A news release from the U.S. Equal Employment Opportunity Commission (EEOC) said the health care document – presented in a question and answer format – is part of a series of such briefing papers about specific disabilities in the workplace and specific industries.
The fact sheet provides information about applying ADA employment rules in health care jobs, in a variety of settings – from public and private hospitals and nursing care facilities to doctors’ and dentists’ offices and diagnostic laboratories, according to the EEOC.
The guidance would apply to an array of health care occupations including physicians, surgeons, dental hygienists and nurses, social workers, physical therapists, medical records clerks, laboratory technicians, paramedics, home health aides, and custodial and food service workers in medical facilities.

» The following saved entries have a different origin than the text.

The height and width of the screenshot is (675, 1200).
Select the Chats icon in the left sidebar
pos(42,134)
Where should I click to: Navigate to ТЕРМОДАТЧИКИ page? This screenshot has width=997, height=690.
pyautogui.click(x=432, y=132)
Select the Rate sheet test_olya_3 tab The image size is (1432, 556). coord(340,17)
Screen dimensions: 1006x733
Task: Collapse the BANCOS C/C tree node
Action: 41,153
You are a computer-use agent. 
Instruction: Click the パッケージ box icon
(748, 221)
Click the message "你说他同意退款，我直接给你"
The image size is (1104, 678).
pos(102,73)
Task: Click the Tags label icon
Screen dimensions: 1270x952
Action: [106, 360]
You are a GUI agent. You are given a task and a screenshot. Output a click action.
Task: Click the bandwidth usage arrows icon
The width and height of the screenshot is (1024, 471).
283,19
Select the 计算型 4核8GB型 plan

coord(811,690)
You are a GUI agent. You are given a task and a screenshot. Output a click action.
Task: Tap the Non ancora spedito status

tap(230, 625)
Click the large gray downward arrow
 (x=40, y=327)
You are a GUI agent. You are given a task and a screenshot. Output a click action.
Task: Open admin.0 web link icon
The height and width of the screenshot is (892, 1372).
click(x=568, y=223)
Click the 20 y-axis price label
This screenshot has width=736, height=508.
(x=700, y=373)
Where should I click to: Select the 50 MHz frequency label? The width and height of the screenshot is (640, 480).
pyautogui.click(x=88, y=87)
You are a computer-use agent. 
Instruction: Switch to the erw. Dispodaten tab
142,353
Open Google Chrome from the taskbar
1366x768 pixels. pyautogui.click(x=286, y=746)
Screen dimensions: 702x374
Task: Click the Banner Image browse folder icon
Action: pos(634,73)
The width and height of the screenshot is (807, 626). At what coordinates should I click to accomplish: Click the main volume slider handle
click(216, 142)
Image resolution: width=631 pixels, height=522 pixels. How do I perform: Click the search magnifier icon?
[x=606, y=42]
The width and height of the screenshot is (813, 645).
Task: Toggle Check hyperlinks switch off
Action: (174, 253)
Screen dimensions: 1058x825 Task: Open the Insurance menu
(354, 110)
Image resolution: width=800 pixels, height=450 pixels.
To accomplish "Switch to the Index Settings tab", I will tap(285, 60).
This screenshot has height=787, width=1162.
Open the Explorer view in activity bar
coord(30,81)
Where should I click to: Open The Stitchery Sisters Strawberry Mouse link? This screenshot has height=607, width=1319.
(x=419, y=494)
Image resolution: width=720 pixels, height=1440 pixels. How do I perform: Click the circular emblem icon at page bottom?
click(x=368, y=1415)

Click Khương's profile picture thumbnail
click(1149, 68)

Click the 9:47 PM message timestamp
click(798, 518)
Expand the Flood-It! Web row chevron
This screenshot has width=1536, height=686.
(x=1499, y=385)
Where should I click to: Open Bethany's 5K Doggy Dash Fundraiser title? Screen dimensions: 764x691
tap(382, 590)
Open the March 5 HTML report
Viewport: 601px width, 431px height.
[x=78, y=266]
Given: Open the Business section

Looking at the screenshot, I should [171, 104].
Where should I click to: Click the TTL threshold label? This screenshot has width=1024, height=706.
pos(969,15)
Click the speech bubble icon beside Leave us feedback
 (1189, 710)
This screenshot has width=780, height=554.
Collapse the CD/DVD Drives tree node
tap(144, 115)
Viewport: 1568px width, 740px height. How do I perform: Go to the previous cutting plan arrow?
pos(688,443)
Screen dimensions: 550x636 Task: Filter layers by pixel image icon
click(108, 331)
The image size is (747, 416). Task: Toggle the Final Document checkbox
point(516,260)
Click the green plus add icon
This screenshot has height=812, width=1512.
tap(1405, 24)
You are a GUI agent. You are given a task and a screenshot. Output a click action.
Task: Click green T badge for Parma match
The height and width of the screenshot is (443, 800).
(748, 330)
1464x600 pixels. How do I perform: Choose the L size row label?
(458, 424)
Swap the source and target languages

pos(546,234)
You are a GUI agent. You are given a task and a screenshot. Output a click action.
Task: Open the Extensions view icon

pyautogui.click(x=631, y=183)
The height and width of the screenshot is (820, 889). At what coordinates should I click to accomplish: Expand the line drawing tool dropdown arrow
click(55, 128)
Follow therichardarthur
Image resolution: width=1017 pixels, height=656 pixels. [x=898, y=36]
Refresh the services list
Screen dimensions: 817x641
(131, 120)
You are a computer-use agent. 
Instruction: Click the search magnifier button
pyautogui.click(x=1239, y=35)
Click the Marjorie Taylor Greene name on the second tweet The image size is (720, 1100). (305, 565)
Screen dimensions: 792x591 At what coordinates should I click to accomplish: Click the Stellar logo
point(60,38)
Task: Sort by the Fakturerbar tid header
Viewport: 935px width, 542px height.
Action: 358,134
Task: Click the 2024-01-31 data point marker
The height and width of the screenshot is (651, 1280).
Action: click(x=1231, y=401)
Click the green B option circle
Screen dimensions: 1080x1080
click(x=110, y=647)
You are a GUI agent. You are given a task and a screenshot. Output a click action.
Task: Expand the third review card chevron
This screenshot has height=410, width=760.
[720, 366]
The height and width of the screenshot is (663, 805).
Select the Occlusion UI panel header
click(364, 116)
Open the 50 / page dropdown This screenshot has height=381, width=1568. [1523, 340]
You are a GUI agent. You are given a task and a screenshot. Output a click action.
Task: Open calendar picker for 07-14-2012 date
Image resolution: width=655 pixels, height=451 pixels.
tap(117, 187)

The document explains how the ADA applies to some unique situations that may arise in the health care setting. Many of the real-life examples in the fact sheet are based on cases that have been decided by courts or settled by the EEOC, the agency said.
- When someone is an “employee” covered by the ADA (as opposed to an independent contractor);
- When someone is an “individual with a disability” under the ADA;
- How to determine if a health care applicant or employee with a disability is qualified for ADA purposes;
- What types of reasonable accommodations health care workers with disabilities may need and the limitations on a health care employer’s obligation to provide reasonable accommodation;
- When an employer may ask health care applicants or employees questions about their medical conditions or require medical examinations; and
- How a health care employer should handle safety concerns about applicants and employees.
According to the EEOC, health care is the largest industry in the American economy. The health care industry provided more than 13 million jobs in 2004 and is expected to account for 195 of all new jobs created between 2004 and 2014 – more than any other industry.
In addition, the health care industry has a high incidence of occupational injury and illness. Health care jobs may involve potential exposure to airborne and bloodborne infectious disease, injuries from syringes, and other dangers.